- [Page text]:
* * * * * * *

One example of the challenges of this regime is the requirement for reporting of finds of UCH by the 'national' to the flag state. This raises questions of which person, on any given ship, has a responsibility to report finds of UCH, and to whom? On many research or commercial vessels it is not uncommon to find the citizens of a dozen different countries. This could easily be read as requiring each person of a different nationality to report finds to his own state. Every engineer, deck hand, chef or steward may find himself obligated to report finds to his state. What if he is the National of a signatory to the Convention on a vessel that flies the flag of a non-signatory state? It also raises the question of confidentiality agreements with the crews of vessels, which are not unusual. Would a National be required to violate the terms of their employment in making such a report?

Another complication will be the Coordinating/Consulting State regime created in Article 10. Under this regime all countries that are signatories to the Convention are notified whenever UCH is located. At that point, they have the right to register their interest as a 'consulting state' for that UCH. The only requirement for becoming a consulting state is that they have a 'verifiable link' with the UCH, which could theoretically be as tenuous as geographic proximity (all eastern Mediterranean countries could argue a verifiable link with any shipwreck found in the eastern Mediterranean) or cargo (Spanish coins on a shipwreck could provide the link).

* * * * * * *

- [Listed records]:

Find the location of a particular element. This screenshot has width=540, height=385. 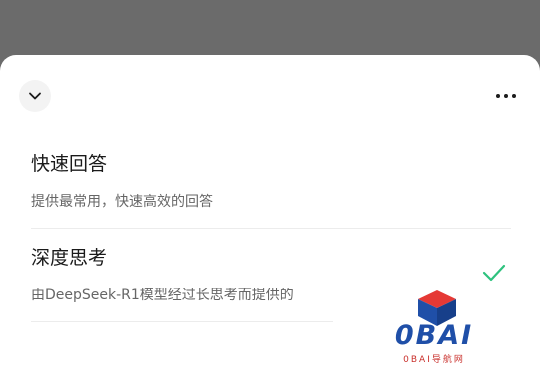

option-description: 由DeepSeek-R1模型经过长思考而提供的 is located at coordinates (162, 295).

* * * * * * *

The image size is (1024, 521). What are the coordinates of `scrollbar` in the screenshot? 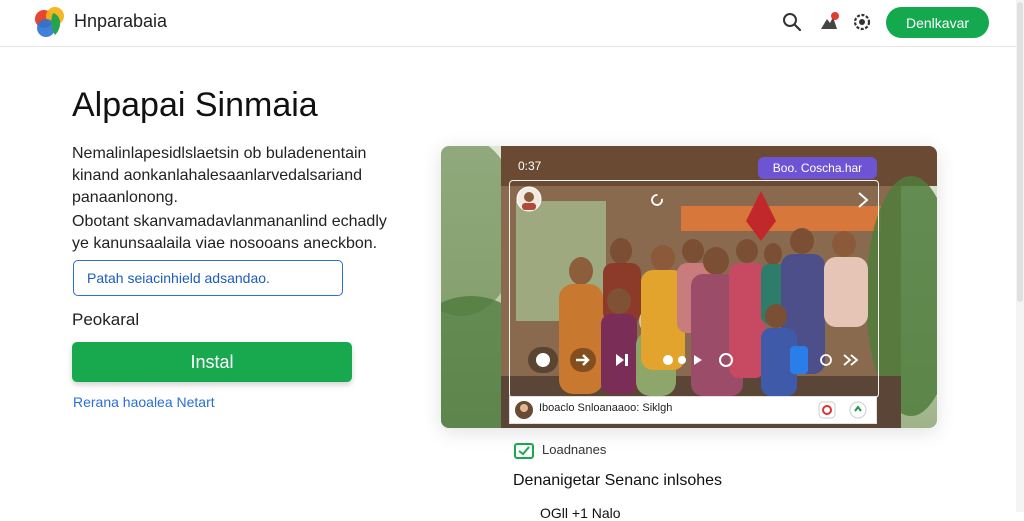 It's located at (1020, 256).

* * * * * * *

- [Assigned task 1]: In the passage on underwater cultural heritage, which article creates the Coordinating/Consulting State regime?
- [Assigned task 2]: Reproduce the passage on underwater cultural heritage verbatim, starting at "Another complication will" and ending at "provide the link).".

- [Exercise solution 1]: Article 10

- [Exercise solution 2]:
Another complication will be the Coordinating/Consulting State regime created in Article 10. Under this regime all countries that are signatories to the Convention are notified whenever UCH is located. At that point, they have the right to register their interest as a 'consulting state' for that UCH. The only requirement for becoming a consulting state is that they have a 'verifiable link' with the UCH, which could theoretically be as tenuous as geographic proximity (all eastern Mediterranean countries could argue a verifiable link with any shipwreck found in the eastern Mediterranean) or cargo (Spanish coins on a shipwreck could provide the link).